TEXT PROVIDED:
In particular, we have \(n \geq 8 \). Then, using 
\begin{eqnarray*}
\frac{{n!}^3}{n^3} &=& (n-1)! \cdot {(n-1)!}^2 , \\
(n-1)! &\equiv & 0 \,(\bmod \,n) \quad \mbox{(for \(n \not= 4 \) by Proposition \ref{PROP})}, \\
{(n-1)!}^2 &\equiv & 0 \,(\bmod \,12)  \quad (n\geq 4) , 
\end{eqnarray*}
we can simplify (\ref{300}) as follows:
\[12d_n \equiv \frac{(b-5a){n!}^3}{{\mbox{lcm}}^3 (1,\dots ,n)} \sum_{k=0}^n {{n \choose k}}^2 {n+k \choose k} \,
\sum_{m=1}^k \frac{{(-1)}^{m-1}{\mbox{lcm}}^3 (1,\dots ,n) \displaystyle{{n+k \choose k}}}{m^3 \displaystyle{{n \choose m}
{n+m \choose m}}} \,(\bmod \,n).\]
Thus \(d_n \equiv 0 \,(\bmod \,n) \) follows from  (\ref{310}) and
\begin{equation}
\frac{{n!}^3}{{\mbox{lcm}}^3 (1,\dots ,n)} \equiv 0 \,\, (\bmod \,12n) \quad (n \not\in {\P}\,,\,\, n\geq 6) .

INFORMATION PROVIDED:
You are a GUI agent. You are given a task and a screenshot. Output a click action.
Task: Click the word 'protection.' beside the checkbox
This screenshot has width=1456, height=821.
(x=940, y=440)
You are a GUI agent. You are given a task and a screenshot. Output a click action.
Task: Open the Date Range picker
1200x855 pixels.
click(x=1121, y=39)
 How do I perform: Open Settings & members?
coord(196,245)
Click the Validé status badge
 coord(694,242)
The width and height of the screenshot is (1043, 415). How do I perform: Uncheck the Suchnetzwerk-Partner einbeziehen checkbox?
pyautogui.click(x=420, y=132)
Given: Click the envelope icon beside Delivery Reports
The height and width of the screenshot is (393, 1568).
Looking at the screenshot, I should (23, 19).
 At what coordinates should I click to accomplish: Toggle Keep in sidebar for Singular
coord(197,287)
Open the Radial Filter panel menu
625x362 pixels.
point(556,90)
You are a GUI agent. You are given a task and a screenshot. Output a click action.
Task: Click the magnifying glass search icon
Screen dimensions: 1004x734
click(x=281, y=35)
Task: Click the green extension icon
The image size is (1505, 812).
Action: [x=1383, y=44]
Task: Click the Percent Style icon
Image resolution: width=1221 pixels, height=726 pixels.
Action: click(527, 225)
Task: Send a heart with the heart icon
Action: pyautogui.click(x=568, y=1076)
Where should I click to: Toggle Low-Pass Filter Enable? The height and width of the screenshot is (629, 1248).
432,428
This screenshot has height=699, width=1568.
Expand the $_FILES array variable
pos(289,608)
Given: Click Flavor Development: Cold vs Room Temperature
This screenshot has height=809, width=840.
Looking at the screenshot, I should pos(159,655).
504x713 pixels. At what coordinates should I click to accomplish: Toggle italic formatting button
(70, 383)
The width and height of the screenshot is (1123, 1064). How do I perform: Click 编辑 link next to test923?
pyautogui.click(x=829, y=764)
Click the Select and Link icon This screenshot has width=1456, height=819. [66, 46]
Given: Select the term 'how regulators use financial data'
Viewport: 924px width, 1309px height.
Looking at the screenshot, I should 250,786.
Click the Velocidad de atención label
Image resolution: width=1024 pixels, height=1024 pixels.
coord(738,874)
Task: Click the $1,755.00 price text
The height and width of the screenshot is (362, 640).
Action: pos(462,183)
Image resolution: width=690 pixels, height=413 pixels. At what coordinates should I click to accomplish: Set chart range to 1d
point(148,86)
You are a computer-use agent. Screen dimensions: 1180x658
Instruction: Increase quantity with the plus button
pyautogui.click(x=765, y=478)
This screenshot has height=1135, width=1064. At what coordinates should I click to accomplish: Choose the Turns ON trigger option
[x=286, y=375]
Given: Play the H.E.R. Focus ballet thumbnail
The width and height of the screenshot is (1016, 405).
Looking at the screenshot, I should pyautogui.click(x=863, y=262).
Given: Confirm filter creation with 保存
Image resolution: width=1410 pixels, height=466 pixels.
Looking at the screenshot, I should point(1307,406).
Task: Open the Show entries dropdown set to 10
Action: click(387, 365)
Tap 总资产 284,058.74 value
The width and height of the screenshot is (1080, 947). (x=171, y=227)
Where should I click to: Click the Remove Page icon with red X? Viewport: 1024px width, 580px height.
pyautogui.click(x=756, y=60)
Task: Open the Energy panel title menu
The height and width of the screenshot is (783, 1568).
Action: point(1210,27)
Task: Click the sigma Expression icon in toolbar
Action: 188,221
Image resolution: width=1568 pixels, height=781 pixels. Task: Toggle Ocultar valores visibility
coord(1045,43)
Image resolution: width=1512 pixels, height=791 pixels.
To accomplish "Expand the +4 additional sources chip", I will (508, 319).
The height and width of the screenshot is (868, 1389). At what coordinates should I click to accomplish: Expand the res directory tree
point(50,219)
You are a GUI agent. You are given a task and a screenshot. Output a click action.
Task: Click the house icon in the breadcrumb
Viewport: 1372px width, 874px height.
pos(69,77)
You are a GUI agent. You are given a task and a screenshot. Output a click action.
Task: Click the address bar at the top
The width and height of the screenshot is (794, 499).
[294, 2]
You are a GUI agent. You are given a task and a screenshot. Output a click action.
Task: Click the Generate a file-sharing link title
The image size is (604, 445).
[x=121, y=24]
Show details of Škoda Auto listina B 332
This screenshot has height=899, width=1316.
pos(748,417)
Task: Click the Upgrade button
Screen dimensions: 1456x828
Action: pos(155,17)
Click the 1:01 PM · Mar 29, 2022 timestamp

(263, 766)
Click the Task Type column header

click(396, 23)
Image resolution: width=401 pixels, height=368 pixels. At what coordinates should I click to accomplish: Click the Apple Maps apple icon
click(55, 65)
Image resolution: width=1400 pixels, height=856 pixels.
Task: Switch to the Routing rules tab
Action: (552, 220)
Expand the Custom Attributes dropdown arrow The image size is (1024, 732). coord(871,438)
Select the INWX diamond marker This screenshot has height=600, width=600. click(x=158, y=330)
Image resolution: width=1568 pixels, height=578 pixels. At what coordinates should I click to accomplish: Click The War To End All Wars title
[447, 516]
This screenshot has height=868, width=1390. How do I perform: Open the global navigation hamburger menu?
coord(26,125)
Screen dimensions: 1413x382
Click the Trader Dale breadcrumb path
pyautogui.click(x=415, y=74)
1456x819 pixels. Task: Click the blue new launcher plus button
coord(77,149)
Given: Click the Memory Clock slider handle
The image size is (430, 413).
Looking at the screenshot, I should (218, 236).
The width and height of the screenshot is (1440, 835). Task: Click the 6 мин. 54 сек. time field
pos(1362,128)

TASK BRIEF:
Answer these questions from the math excerpt above, giving each answer on its own line, numbered to match.
1. What lower bound on n does the excerpt state in its first sentence?
2. Modulo what number is the square of (n-1)! congruent to 0, and for which values of n?
3. Which value of n is excluded from the statement that (n-1)! is congruent to 0 modulo n?

WRITTEN ANSWER:
1. n ≥ 8.
2. Modulo 12, for n ≥ 4.
3. n = 4.